- _EXCERPT PROVIDED_:

John Rees Harris passed away on July 7, 2018 at the age of 84. He was at home surrounded by his children and grandchildren after a sudden decline. John was born on February 7, 1934 in Rockford, Illinois, where he grew up, to parents who had emigrated to the United States as young adults from Ireland and Scotland. After graduating from Wheaton College in Illinois in 1955 he joined the Army and served in Korea, rising to the rank of captain. John continued to serve in the Reserves until 1964.
After deciding not to join his father in his construction related business John worked as a pharmaceutical salesman until realizing that he wanted to pursue graduate work in economics at Northwestern University. John’s wife Ruth-Ann Mellish Harris went to work to support the family (they had two daughters by then) while John was in graduate school pursuing his PhD. John’s thesis research took the family to Ibadan, Nigeria for a year, supported by the Ford Foundation. It was in Nigeria that John’s youngest child was born.
John received his PhD in economics from Northwestern University in 1967. He joined the economics department faculty at MIT in 1966 as an Assistant Professor, moved to the Economics and Urban Studies department as an Associate Professor in 1971 and then to the Economics department at Boston University in 1975 as Professor.

- _AIM OF THE TASK_:
Return the full John Rees Harris obituary above, word for word.

- _EXCERPTED RECORDS_:
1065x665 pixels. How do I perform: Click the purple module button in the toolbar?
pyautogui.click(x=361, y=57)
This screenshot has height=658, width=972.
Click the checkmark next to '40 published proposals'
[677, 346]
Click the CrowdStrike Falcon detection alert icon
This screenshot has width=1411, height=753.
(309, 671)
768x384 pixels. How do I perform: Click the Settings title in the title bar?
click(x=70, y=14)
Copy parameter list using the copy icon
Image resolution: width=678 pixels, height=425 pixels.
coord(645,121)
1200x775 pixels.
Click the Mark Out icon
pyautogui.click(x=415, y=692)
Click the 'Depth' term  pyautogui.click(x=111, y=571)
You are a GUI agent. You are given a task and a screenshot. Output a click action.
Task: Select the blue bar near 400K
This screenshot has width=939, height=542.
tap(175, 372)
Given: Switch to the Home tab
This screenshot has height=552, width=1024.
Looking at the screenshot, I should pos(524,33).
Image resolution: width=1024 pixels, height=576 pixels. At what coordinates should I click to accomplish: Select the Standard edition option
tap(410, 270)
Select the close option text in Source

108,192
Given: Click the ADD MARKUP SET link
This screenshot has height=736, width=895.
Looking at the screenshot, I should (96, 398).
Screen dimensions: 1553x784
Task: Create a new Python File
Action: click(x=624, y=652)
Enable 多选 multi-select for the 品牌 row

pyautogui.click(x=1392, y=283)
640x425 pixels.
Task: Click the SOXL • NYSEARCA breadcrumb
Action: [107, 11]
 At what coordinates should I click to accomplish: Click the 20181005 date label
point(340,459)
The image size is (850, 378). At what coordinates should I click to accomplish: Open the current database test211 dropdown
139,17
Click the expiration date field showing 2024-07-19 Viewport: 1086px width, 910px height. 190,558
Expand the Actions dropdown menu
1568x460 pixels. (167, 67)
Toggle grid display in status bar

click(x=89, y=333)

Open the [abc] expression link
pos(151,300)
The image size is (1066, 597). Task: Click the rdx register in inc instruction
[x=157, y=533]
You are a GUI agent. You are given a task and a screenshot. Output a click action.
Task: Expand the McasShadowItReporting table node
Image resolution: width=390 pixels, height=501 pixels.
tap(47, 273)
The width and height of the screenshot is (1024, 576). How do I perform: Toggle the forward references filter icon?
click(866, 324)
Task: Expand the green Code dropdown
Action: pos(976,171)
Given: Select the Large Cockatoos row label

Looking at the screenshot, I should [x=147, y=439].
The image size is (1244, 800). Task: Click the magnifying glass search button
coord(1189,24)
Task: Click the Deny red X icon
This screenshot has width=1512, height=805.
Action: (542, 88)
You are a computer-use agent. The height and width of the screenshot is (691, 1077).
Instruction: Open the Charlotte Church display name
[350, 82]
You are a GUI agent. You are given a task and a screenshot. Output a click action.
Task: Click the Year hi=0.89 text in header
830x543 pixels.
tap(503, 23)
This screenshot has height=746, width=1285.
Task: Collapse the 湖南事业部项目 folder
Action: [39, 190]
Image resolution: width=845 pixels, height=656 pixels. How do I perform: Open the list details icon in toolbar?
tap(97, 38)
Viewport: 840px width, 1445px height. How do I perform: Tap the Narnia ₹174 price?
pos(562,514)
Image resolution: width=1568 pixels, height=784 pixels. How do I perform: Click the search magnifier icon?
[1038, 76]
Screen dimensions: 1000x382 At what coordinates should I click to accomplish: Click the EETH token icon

- _ANSWER TO THIS EXERCISE_:
John Rees Harris passed away on July 7, 2018 at the age of 84. He was at home surrounded by his children and grandchildren after a sudden decline. John was born on February 7, 1934 in Rockford, Illinois, where he grew up, to parents who had emigrated to the United States as young adults from Ireland and Scotland. After graduating from Wheaton College in Illinois in 1955 he joined the Army and served in Korea, rising to the rank of captain. John continued to serve in the Reserves until 1964.
After deciding not to join his father in his construction related business John worked as a pharmaceutical salesman until realizing that he wanted to pursue graduate work in economics at Northwestern University. John’s wife Ruth-Ann Mellish Harris went to work to support the family (they had two daughters by then) while John was in graduate school pursuing his PhD. John’s thesis research took the family to Ibadan, Nigeria for a year, supported by the Ford Foundation. It was in Nigeria that John’s youngest child was born.
John received his PhD in economics from Northwestern University in 1967. He joined the economics department faculty at MIT in 1966 as an Assistant Professor, moved to the Economics and Urban Studies department as an Associate Professor in 1971 and then to the Economics department at Boston University in 1975 as Professor.